__Excerpted text__.
◆ ◆ ◆ ◆ ◆
Charlotte King: Hello ACW, this is Charlotte King standing here with Senator Steve Phillips, a man who has rededicated himself to continuing with his professional wrestling career!
The Senator: Very true, Miss Charlotte, I have returned to a full time competitive schedule here in ACW, although my duties elsewhere have not diminished, I will burn both ends of the candle and keep on fighting the good fight.
Charlotte: So, can you tell me the story of the poster you put up for this interview?
Senator: Nice backdrop, is it not? Yes, I wanted to make a statement with this Rocky Balboa poster. I identify with the main character in the movie, in that we both are former champions. Not only that, but just as Balboa threw Thunderlips down to the floor, I shall deposit Thunderkiss over the top rope at Fallen Heroes. The story of the final Rocky movie is that of an impossible comeback for a former champ. I am a former winner of Fallen Heroes. If you study the statistics, nobody has been as active or as dominant as I have in this particular match.
◆ ◆ ◆ ◆ ◆
__Tasks to complete__.
**A.** In the interview, what kind of poster did the Senator put up?
**B.** Translate this sentence from the interview into Spanish: "I am a former winner of Fallen Heroes."
**C.** Reproduce the interview between "Charlotte King: Hello" and "professional wrestling career!", inclusive, changing "rededicated" to "recommitted".
The data that follow are not needed for any of this work.

__Source excerpt__.
◆ ◆ ◆ ◆ ◆
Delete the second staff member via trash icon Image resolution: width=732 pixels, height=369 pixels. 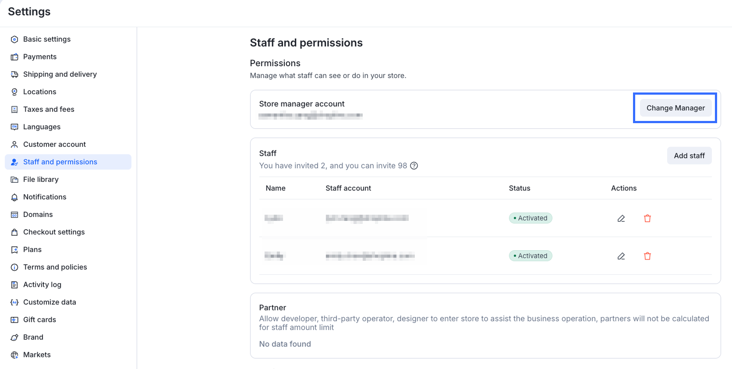pos(647,256)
◆ ◆ ◆ ◆ ◆
__The solutions__.
**A.** A Rocky Balboa poster.

**B.** Soy un antiguo ganador de Fallen Heroes.

**C.**
Charlotte King: Hello ACW, this is Charlotte King standing here with Senator Steve Phillips, a man who has recommitted himself to continuing with his professional wrestling career!